Traditional intrusion detection systems struggle in dynamic cloud-based systems due to accuracy and scalability issues. Therefore, new IDSs should use classification and clustering techniques to detect known and unknown security vulnerabilities. A previous study in [
16] used two clustering methods and random forest classifiers. K-means is fast and easy to use, but GMM’s probabilistic features make it good at managing non-spherical clusters. The system initially divides traffic into groups through network analysis, using these features before RF classifiers identify attack types, including U2R, R2L, Probe, DoS, and normal attacks. The proposed model was evaluated using accuracy, DR, F1-score, FAR, recall, precision, and AUC metrics on the NSL-KDD and KDDCup99 datasets. The K-Means+RF hybrid model outperformed other models, with 99.85% accuracy and a 99.78% detection rate on the NSL-KDD dataset. Different threshold tests recognized attacks authentically, slightly increasing false-alert rates but maintaining outstanding detection results for DoS and regular attacks. The combination of unsupervised and supervised learning reduces false positives and improves categorization, major challenges encountered in developing IDSs. According to studies reported in the literature, time-sensitive feature choice and real-time flexibility have set a new standard for distributed cloud network intrusion detection reliability. The architecture lays the groundwork for intelligent cybersecurity systems on large cloud platforms. However, hybrid clustering and classification methods demonstrate limitations in terms of adaptability when operating with changing attack types or in environments not adequately included in training data.

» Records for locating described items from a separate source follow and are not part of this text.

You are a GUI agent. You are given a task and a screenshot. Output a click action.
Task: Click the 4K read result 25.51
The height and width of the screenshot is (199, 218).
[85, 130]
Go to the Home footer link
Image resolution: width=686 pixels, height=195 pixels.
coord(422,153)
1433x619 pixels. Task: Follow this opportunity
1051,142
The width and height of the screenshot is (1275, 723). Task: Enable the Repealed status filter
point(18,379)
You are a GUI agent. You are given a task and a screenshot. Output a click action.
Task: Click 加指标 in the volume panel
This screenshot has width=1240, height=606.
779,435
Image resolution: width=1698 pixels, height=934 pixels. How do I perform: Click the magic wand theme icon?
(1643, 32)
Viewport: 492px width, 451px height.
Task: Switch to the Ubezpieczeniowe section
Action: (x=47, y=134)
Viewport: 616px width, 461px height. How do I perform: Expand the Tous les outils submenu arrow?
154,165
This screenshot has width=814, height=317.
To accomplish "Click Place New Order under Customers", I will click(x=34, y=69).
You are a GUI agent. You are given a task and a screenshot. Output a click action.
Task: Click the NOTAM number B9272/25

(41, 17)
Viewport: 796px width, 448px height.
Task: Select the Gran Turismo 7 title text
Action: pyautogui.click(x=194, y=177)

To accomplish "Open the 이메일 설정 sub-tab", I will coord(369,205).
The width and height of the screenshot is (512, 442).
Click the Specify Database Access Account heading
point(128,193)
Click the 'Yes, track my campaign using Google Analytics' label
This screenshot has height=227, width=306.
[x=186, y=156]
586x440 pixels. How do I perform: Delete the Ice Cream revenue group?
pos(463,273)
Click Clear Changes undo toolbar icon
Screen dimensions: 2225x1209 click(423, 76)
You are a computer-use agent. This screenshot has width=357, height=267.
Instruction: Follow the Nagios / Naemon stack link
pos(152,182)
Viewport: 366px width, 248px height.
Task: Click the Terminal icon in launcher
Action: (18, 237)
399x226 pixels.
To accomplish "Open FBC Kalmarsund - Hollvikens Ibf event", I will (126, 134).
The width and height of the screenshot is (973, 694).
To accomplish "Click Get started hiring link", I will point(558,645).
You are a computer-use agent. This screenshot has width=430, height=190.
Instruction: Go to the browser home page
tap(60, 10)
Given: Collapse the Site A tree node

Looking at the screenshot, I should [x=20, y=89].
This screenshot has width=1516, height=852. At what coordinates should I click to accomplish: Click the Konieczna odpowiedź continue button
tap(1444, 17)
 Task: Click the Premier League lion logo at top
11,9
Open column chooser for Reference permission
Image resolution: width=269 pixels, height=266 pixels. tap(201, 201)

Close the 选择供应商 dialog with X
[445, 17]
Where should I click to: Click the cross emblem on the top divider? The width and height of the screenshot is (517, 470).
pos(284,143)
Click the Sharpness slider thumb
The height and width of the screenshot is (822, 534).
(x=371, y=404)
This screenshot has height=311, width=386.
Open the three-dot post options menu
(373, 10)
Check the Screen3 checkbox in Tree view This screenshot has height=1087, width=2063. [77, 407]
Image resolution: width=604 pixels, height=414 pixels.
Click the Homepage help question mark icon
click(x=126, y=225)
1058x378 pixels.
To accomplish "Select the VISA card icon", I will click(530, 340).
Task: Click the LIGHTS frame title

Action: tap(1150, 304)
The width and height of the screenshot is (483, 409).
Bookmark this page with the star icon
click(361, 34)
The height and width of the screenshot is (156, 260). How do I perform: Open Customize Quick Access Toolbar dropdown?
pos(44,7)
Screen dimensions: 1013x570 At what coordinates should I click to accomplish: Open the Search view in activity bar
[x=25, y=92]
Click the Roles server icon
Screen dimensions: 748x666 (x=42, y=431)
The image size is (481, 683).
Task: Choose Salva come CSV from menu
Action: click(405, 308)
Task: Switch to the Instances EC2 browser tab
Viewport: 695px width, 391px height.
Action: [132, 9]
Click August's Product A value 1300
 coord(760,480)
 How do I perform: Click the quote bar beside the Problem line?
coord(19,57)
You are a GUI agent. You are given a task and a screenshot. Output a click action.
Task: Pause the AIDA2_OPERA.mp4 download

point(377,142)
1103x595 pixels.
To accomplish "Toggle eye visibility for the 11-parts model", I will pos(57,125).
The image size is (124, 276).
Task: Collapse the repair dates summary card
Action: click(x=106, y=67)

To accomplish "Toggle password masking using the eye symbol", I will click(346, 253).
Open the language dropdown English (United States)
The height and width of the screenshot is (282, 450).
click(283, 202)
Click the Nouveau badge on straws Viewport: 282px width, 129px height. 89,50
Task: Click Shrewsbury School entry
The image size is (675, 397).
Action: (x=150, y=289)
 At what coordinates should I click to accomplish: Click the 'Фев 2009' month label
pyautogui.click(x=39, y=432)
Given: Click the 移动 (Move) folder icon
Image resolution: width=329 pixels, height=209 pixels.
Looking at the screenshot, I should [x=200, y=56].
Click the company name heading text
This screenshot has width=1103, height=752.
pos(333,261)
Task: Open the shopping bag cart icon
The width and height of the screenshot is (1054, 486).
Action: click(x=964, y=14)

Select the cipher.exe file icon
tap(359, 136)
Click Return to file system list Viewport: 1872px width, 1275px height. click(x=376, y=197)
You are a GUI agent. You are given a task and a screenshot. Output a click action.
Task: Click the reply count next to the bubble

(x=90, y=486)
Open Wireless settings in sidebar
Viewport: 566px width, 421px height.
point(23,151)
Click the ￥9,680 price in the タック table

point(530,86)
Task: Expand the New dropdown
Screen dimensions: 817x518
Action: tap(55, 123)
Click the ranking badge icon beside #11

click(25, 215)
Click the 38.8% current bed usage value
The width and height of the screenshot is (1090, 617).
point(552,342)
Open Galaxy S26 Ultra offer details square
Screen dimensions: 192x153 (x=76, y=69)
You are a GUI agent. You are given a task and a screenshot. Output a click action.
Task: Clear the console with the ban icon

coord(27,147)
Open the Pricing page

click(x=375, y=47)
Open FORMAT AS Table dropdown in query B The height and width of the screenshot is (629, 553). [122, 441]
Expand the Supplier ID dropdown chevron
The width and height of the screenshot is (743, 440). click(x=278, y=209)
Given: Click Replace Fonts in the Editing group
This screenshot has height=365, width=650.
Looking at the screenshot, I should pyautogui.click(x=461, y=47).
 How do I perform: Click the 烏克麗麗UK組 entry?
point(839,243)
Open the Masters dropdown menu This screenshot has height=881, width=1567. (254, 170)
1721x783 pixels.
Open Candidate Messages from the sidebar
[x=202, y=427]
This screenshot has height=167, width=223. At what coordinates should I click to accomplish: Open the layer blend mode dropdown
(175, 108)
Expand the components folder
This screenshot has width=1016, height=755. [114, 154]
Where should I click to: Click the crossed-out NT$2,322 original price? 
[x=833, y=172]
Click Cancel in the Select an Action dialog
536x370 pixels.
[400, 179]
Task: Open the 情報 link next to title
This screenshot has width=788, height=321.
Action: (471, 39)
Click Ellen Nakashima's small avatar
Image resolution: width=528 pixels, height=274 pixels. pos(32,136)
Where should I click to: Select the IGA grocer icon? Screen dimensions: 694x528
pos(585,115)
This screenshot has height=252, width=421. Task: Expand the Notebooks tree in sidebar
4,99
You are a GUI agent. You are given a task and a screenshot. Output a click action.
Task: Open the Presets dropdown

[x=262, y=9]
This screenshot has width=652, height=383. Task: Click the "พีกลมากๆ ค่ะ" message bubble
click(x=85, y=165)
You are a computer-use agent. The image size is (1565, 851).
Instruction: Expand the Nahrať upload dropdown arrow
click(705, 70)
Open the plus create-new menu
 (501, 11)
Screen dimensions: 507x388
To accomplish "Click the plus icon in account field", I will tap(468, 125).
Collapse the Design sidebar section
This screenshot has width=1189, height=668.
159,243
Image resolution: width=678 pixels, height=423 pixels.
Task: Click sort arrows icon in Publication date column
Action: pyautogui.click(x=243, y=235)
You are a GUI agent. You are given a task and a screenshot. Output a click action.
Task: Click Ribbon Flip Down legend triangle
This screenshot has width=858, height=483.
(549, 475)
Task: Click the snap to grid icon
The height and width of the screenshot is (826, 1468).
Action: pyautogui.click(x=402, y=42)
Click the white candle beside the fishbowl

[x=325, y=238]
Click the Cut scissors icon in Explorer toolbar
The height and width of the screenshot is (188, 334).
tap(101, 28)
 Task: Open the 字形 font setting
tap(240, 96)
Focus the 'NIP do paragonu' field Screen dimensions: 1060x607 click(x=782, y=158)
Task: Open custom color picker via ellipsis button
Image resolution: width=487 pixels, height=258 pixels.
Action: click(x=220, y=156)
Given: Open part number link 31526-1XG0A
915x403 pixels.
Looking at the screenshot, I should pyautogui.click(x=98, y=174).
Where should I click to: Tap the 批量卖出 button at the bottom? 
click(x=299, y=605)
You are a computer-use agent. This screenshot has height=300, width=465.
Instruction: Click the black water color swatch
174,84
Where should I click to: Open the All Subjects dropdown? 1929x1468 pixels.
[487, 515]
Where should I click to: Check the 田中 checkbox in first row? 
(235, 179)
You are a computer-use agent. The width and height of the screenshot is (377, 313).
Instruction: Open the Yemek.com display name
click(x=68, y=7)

Intrusion detection is needed to secure IoT networks as they grow in complexity and scale. Current intrusion detection systems (IDSs) struggle to handle high-dimensional data and identify new threats in real time. The authors of [
17] proposed a hybrid IDS framework with various machine learning classifiers and feature selection optimization to overcome restrictions. This approach maximizes accuracy and conserves processing power on limited IoT infrastructure. The researchers trained and evaluated logistic regression, decision tree, random forest, and K-nearest neighbor (KNN) classifiers on valid and malicious IoT traffic from 21 classes using IOT2023. Performance improvement began with label encoding and data cleansing. The random forest and decision tree classifiers achieved the highest accuracy of 99% for IoT traffic classification, notably for benign and common harmful behavior. The research shows that choosing the best features enhances model interpretability and performance quality. The ’uid, ’proto’, and ’duration’ features had the greatest impact among all other variables. Performance tests using metrics like ROC curve, the F1 score, precision, accuracy, and recall indicated good detection capabilities. The above mentioned study shows that ensemble learning and feature engineering are essential for IDS solutions in modern IoT contexts. The proposed methodology allows for deep learning and real-time deployment enhancements. Hybrid machine learning models improve IoT ecosystem safety in the face of rising security threats and provide operational direction for smart-domain IDS developments. Supplying IoT environments with hybrid machine learning systems is associated with challenges such as computational demands that can cause problems in terms of scalability and real-time response capabilities.
The Internet of Things (IoT) requires continuous intrusion detection, since network traffic generates large amounts of complex data. According to [
18], the PCM-RF hybrid technique selects characteristics using PCM and a random forest classifier to improve IoT intrusion detection system (IDS) performance. Traditional feature selection methods cannot manage high-dimensional, redundant, and irrelevant features that reduce IDS machine learning model performance. PCM removes unnecessary characteristics before entering the RF component to improve computational performance in the PCM-RF architecture. After feature ranking, RF evaluates the remaining inputs based on significance scores to select the best inputs for classification models. The system described above performed well compared to conventional methods on the CICIoT2023 dataset, which includes 34 network attacks. XGBoost detected 86% of targets and achieved 99.39% accuracy using selected features. This research shows how well the chosen features perform. The article referenced aboveshows PCM-RF can outperform standard detection methods for MitM, DDoS attacks, and overall attack identification. In restricted IoT networks, PCM filtering and RF ensembling yield high performance, system adaptability, and real-time intrusion detection. Previous research yielded a flexible hybrid feature selection strategy that improves IoT security categorization and the operational functionality of defense technology. Through effective adaptation, the proposed model advances intrusion detection. However, the PCM-RF hybrid feature selection mechanism shows limited adaptability to constantly shifting attack vectors, resulting in the deterioration of its effectiveness when deployed in the long term.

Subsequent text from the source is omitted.